* Problem description *
Down to the last character, repeat the data that follows.

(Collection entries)

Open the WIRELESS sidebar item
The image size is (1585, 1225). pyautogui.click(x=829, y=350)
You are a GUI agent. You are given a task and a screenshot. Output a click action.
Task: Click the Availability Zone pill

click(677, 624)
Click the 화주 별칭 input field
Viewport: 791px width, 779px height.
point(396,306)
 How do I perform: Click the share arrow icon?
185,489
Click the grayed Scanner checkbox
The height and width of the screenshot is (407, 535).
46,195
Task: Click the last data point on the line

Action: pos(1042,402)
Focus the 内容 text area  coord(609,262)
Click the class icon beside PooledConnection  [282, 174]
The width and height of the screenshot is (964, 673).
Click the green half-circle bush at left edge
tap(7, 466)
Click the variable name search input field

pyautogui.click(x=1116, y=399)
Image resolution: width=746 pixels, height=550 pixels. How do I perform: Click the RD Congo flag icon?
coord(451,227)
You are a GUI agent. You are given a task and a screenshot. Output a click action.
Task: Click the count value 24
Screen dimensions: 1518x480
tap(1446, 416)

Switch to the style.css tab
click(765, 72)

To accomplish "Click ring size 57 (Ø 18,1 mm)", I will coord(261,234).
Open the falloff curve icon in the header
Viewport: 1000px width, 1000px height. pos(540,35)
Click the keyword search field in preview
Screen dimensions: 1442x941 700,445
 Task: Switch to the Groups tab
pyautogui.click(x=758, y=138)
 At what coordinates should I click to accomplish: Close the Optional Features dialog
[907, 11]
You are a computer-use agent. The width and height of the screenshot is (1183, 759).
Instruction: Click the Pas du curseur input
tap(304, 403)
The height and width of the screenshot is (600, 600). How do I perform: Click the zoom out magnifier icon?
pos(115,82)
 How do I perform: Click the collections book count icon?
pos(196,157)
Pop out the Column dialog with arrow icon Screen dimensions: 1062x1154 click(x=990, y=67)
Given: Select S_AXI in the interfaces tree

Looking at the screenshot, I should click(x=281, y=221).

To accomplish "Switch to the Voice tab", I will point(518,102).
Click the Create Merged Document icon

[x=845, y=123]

* Response box *
Open the WIRELESS sidebar item
The image size is (1585, 1225). pyautogui.click(x=829, y=350)
You are a GUI agent. You are given a task and a screenshot. Output a click action.
Task: Click the Availability Zone pill

click(677, 624)
Click the 화주 별칭 input field
Viewport: 791px width, 779px height.
point(396,306)
 How do I perform: Click the share arrow icon?
185,489
Click the grayed Scanner checkbox
The height and width of the screenshot is (407, 535).
46,195
Task: Click the last data point on the line

Action: pos(1042,402)
Focus the 内容 text area  coord(609,262)
Click the class icon beside PooledConnection  [282, 174]
The width and height of the screenshot is (964, 673).
Click the green half-circle bush at left edge
tap(7, 466)
Click the variable name search input field

pyautogui.click(x=1116, y=399)
Image resolution: width=746 pixels, height=550 pixels. How do I perform: Click the RD Congo flag icon?
coord(451,227)
You are a GUI agent. You are given a task and a screenshot. Output a click action.
Task: Click the count value 24
Screen dimensions: 1518x480
tap(1446, 416)

Switch to the style.css tab
click(765, 72)

To accomplish "Click ring size 57 (Ø 18,1 mm)", I will coord(261,234).
Open the falloff curve icon in the header
Viewport: 1000px width, 1000px height. pos(540,35)
Click the keyword search field in preview
Screen dimensions: 1442x941 700,445
 Task: Switch to the Groups tab
pyautogui.click(x=758, y=138)
 At what coordinates should I click to accomplish: Close the Optional Features dialog
[907, 11]
You are a computer-use agent. The width and height of the screenshot is (1183, 759).
Instruction: Click the Pas du curseur input
tap(304, 403)
The height and width of the screenshot is (600, 600). How do I perform: Click the zoom out magnifier icon?
pos(115,82)
 How do I perform: Click the collections book count icon?
pos(196,157)
Pop out the Column dialog with arrow icon Screen dimensions: 1062x1154 click(x=990, y=67)
Given: Select S_AXI in the interfaces tree

Looking at the screenshot, I should click(x=281, y=221).

To accomplish "Switch to the Voice tab", I will point(518,102).
Click the Create Merged Document icon

[x=845, y=123]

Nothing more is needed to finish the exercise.